§ MATERIAL FOR THIS TASK
--------------------
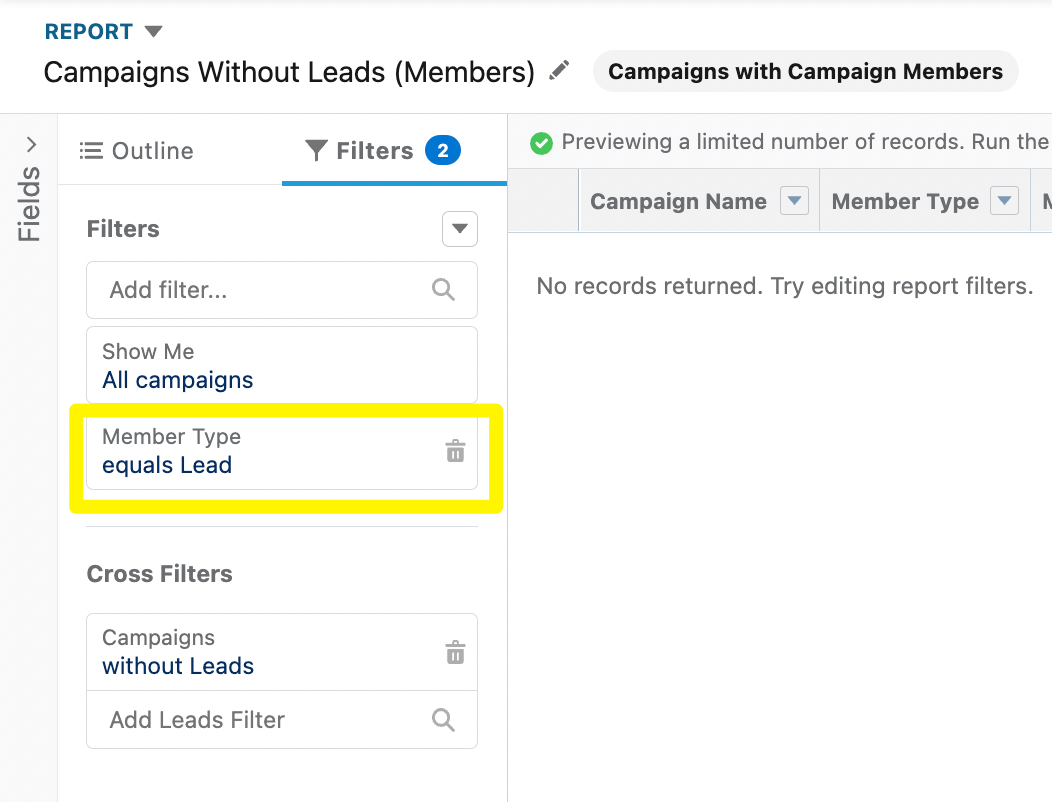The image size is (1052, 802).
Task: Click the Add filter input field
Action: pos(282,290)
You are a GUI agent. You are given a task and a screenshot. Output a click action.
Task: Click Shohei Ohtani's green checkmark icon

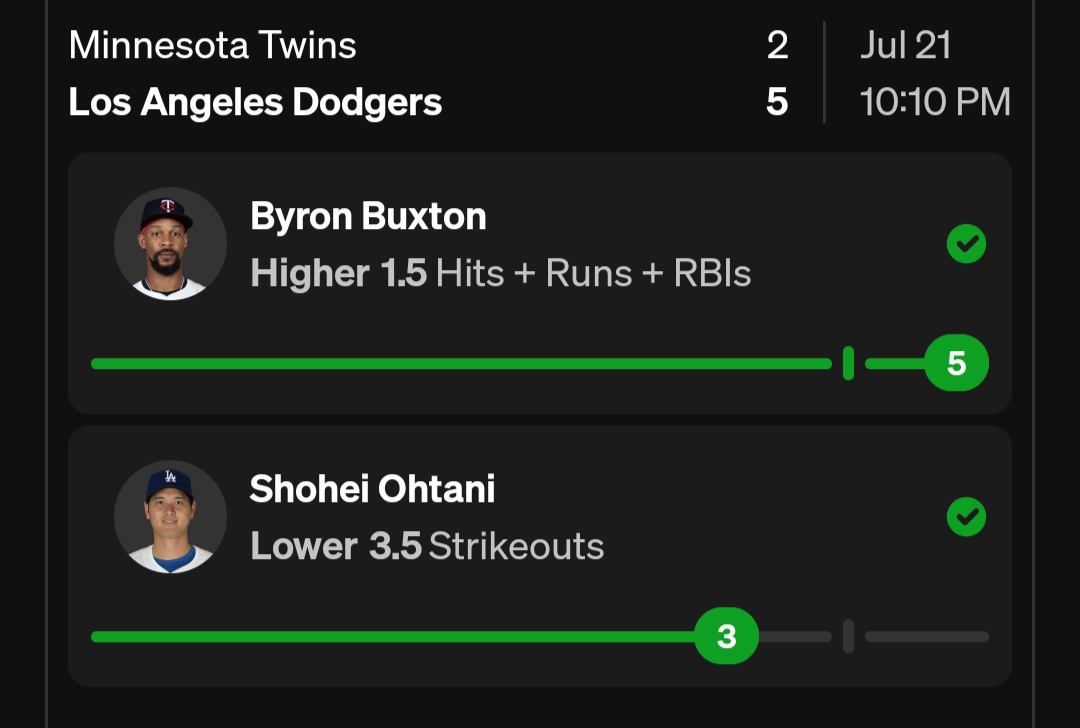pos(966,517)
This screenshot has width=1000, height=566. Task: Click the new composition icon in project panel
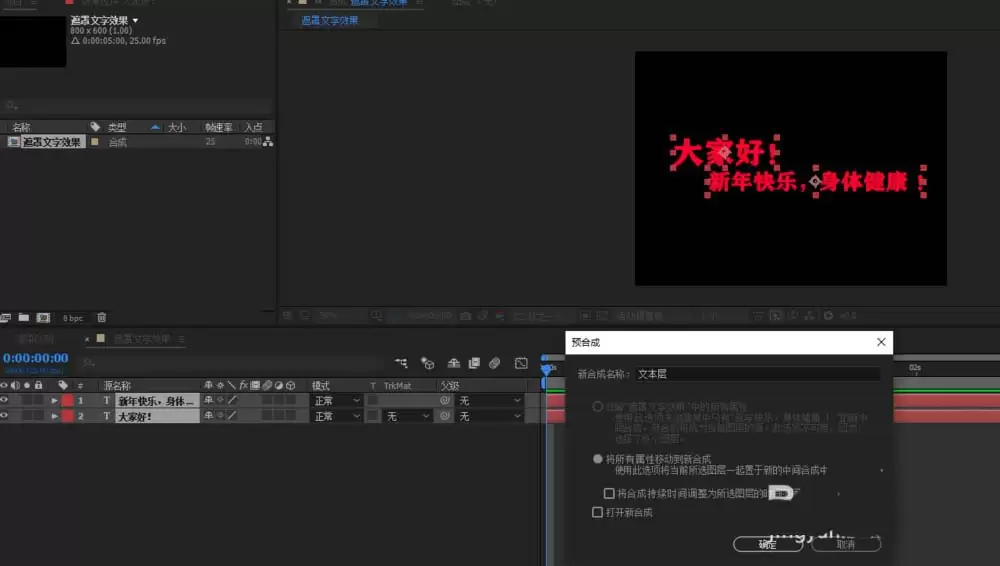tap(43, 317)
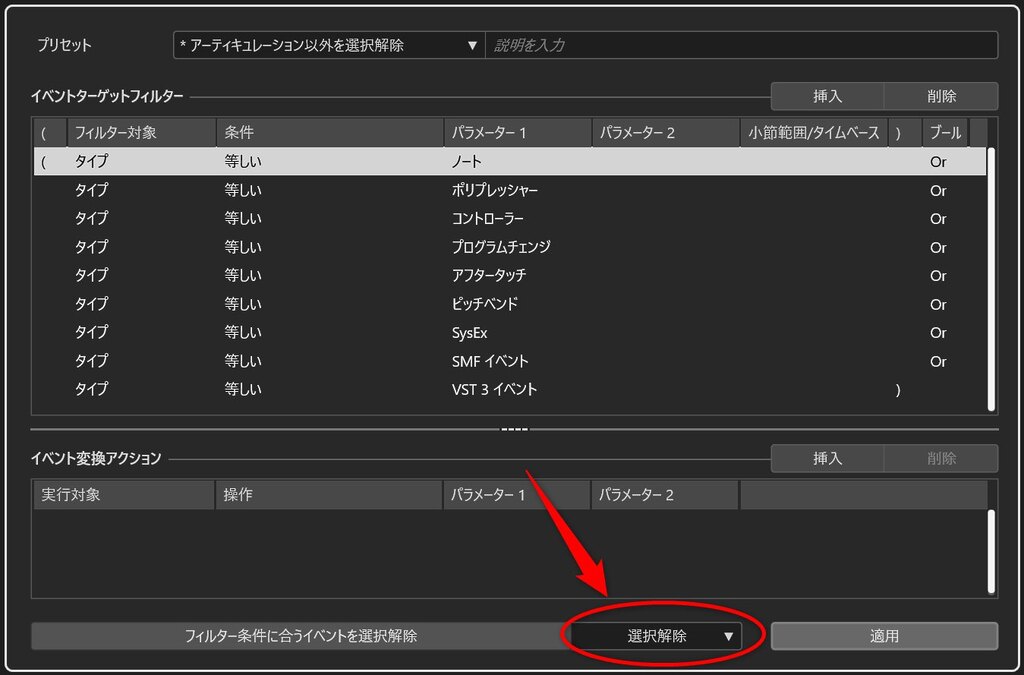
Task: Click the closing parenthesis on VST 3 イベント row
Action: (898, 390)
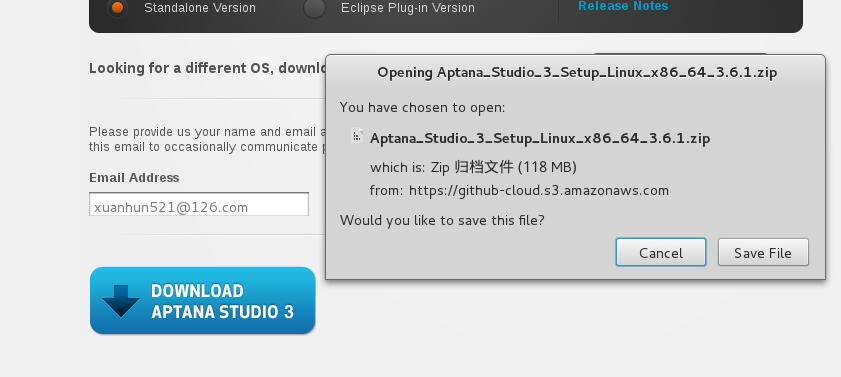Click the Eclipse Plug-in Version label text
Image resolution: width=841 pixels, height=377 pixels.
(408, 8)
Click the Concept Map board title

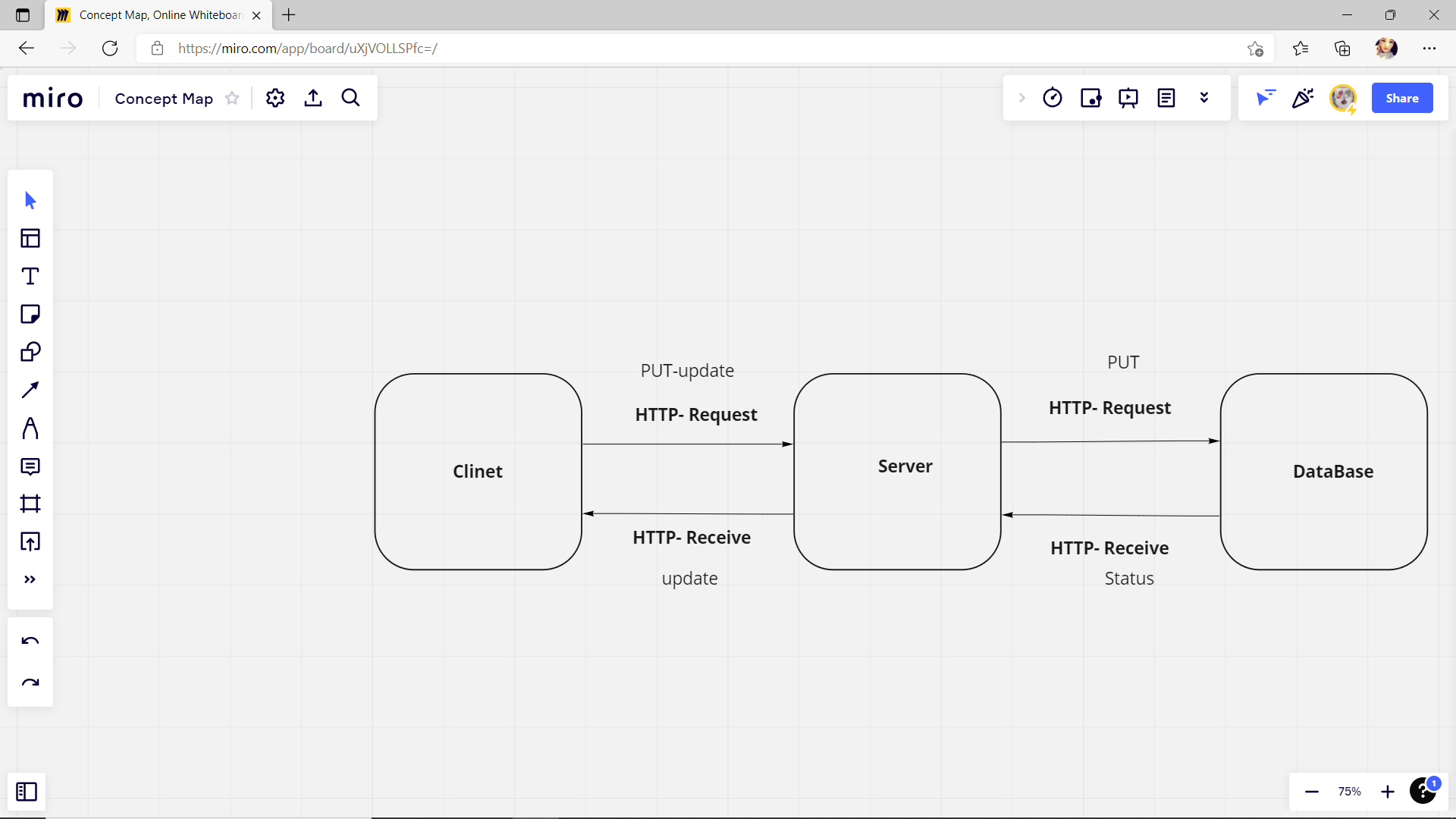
--------------------
§ STATED TASK
Arrange every line of the rows above as a numbered list, skipping blank lines and leaving out the pictures.

§ THE REPLY
1. The image size is (1052, 802).
2. Task: Click the Add filter input field
3. Action: pos(282,290)
4. You are a GUI agent. You are given a task and a screenshot. Output a click action.
5. Task: Click Shohei Ohtani's green checkmark icon
6. pos(966,517)
7. This screenshot has width=1000, height=566. Task: Click the new composition icon in project panel
8. tap(43, 317)
9. Task: Click the closing parenthesis on VST 3 イベント row
10. Action: (898, 390)
11. Click the Eclipse Plug-in Version label text
12. Image resolution: width=841 pixels, height=377 pixels.
13. (408, 8)
14. Click the Concept Map board title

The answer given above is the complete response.